Questa escalation, condannata dall’Ufficio delle Nazioni Unite per i Diritti Umani, evidenzia un livello costante e allarmante di forza e tattiche di tipo bellico in un’area che, secondo il diritto internazionale umanitario, non è in conflitto armato. L’uso consentito della forza è fortemente limitato in contesti non di conflitto.
Il dramma nel dramma del Medio Oriente
“Il secondo giorno di raid ho provato molta paura a causa degli attacchi aerei e degli spari. Il terzo giorno avevo ancora più paura perché le forze israeliane hanno fatto irruzione nella nostra casa. Sono entrati urlando e mia madre ha cercato di parlare con loro, ma loro hanno invaso la casa e perquisito ogni stanza. Avevamo molta paura”, ha dichiarato Dalia, 12 anni, che vive nel campo profughi di Tulkarem. “Per noi non c’è sicurezza. Da un momento all’altro potrebbero tornare o andarsene, non lo sappiamo”.
Il campo profughi di Tulkarem è stato oggetto di una seconda incursione il giorno successivo all’intervista di Dalia*. La madre di Dalia, Hind*, ha raccontato che durante l’incursione alla famiglia sono state tagliate le scorte di cibo, acqua, pane ed elettricità. “Si sono riuniti di notte, hanno iniziato l’incursione, sono rimasti a lungo qui e hanno fatto irruzione nella nostra casa, terrorizzando i bambini. Hanno fatto saltare la porta. Dalia* era in piedi, tremante, in un angolo. Mi hanno puntato le pistole contro e mi hanno ordinato di scendere senza prendere nulla. I bambini sono costantemente spaventati, privati delle cose più semplici. La loro salute mentale si sta deteriorando.
Questi bambini meritano di essere bambini, non di vivere nella costante paura di incursioni e sparatorie”, ha concluso Hind. Oltre all’escalation di violenza in Cisgiordania, dallo scorso ottobre sono aumentati gli arresti arbitrari, le detenzioni e gli abusi nei confronti dei minorenni nel sistema di detenzione militare israeliano, sono aumentati gli sfollamenti forzati di famiglie, le demolizioni di case e gli attacchi violenti da parte dei coloni israeliani.
Israele parla di “incidenti” ma Save the Children non ci sta
“Questi non sono incidenti isolati, ma fanno parte di una tendenza all’incremento delle operazioni militari israeliane e dell’uso della forza che stanno sistematicamente erodendo la sicurezza e i diritti fondamentali dei bambini palestinesi, che stanno pagando il prezzo più alto in questa escalation di violenza”, ha dichiarato Jeremy Stoner, Direttore regionale di Save the Children per il Medio Oriente.
“Ogni giorno, i bambini vengono uccisi, feriti o lasciati in gravi difficoltà e le loro famiglie sono costrette a piangere perdite inimmaginabili.

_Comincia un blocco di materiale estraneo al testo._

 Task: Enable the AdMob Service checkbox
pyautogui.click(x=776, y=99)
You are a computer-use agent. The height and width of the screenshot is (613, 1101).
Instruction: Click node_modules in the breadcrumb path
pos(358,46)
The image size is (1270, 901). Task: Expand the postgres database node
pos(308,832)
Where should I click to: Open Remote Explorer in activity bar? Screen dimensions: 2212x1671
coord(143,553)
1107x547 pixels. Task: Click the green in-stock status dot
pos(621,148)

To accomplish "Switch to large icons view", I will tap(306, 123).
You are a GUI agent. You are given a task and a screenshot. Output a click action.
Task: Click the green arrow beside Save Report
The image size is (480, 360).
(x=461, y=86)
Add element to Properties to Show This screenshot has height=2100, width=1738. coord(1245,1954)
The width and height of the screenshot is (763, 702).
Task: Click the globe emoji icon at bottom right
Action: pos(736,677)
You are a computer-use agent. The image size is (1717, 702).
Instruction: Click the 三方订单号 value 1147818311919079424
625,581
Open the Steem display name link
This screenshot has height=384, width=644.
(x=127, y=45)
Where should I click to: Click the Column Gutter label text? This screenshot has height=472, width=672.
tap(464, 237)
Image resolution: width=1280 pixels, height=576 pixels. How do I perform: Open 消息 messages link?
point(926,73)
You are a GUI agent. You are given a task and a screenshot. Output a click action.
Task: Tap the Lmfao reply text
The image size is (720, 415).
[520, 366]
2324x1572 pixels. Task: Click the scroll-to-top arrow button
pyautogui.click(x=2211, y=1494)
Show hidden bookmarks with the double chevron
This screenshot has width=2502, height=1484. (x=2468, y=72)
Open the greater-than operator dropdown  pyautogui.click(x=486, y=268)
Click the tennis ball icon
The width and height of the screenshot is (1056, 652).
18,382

Questo ambiente priva i più piccoli dei servizi essenziali e persino della sicurezza di base delle loro case, strappando loro il senso di sicurezza proprio quando ne hanno più bisogno. Non dobbiamo permettere che la violenza contro i bambini venga normalizzata o accettata come inevitabile. Abbiamo bisogno di un’azione urgente e incisiva per proteggere i bambini in tutta la Cisgiordania e per impedire che tutto questo diventi la loro normalità”.
L’operazione militare israeliana è arrivata sei settimane dopo che la Corte internazionale di giustizia (CIG) – la più alta corte delle Nazioni Unite – ha dichiarato che la presenza di Israele nei territori palestinesi occupati è illegale. Save the Children fornisce servizi essenziali e supporto ai bambini palestinesi nei Territori palestinesi occupati dal 1953. Nelle aree del nord della Cisgiordania colpite dall’ultima escalation di violenza, fornisce assistenza economica alle famiglie, sostegno all’istruzione per i bambini, gli insegnanti e gli assistenti, e collabora con i partner, tra cui l’YMCA, per fornire supporto psicosociale ai bambini e agli assistenti.